Reducir la pena impuesta a Moreno Correa, Parra Hernández, Corredor Peña, Álvarez Granados y Acelas Galeano, para dejarla en 264 meses de prisión. 5.3. Reducir las penas impuestas a Soto Cardona, para fijarlas en 96 meses de prisión y multa en 7 smlmv. Y precisar que por ese mismo tiempo le queda la accesoria de inhabilitación para el ejercicio de derechos y funciones públicas. 5.4.
Reducir la pena de multa impuesta a Gaona Méndez y Gaona Cereno, para dejarla en 7 smlmv. 5.5. Confirmar en lo demás. 6. En contra del fallo, los acusados Parra Hernández, Corredor Peña y Acelas Galeano, así como la apoderada de la víctima, Alarcón Ballesteros, interpusieron recurso de casación y esta última presentó la demanda. 7. Por auto del 13 de febrero de 2012 el Tribunal Superior declaró desierto el recurso formulado por los procesados y luego, en proveído del 6 de marzo siguiente, negó la reposición propuesta por el defensor de Parra Hernández y Corredor Peña. LA DEMANDA La apoderada de Jeisson Fabián Alarcón Ballesteros (víctima) identifica los sujetos procesales, la sentencia impugnada y aclara que con el recurso pretende el restablecimiento de la garantía fundamental de la reparación integral a su representado y demostrar los perjuicios sufridos. 1.
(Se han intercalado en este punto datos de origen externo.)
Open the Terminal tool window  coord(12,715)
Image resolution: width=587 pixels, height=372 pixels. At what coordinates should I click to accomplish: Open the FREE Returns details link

Inicialmente, manifiesta formular un único cargo que sustenta así: Acusa “la nugatoria de la incorporación de materiales probatorios sujetos a la pretensión económica, en conformidad al artículo 94 y 97 del CPP (daño emergente y lucro cesante de la víctima…)”, por parte del Tribunal, con lo cual se violó directamente la ley sustancial por exclusión evidente de los artículos 103, 104 y 105 del Código de Procedimiento Penal y por aplicación indebida, al vulnerar el modelo de justicia restaurativa previsto en el Acto Legislativo 03 de 2002.
Señala que el mismo, así como el derecho de acceso a la administración de justicia de la víctima, están contenidos en el Derecho Internacional Humanitario (no especifica). Luego de recordar los hechos ocurridos el 30 de junio de 2009, cuando su representado fue interceptado por 4 hombres que lo intimidaron, lo obligaron a bajar del vehículo en el que se desplazaba y le hurtaron el automotor y sus pertenencias, sostiene que como la aseguradora no respondió por esa pérdida, dado que la póliza se había cancelado meses atrás, es claro que se afectó el patrimonio de su prohijado y tanto sus ahorros como su estabilidad empresarial se vieron lesionados, pues quedó arruinado tras perder su automóvil y asumir un cobro jurídico por el préstamo que le realizara “Finanzauto Factory Colombia”.
Durante el incidente de reparación integral, cuyas finalidades destaca, su poderdante reclamó en varias oportunidades por irregularidades durante el proceso, tales como cancelación de 8 audiencias que extendieron ese incidente, así como maniobras dilatorias de los abogados de la defensa para dilatar la actuación, hasta el punto de interponer recurso de queja. 2.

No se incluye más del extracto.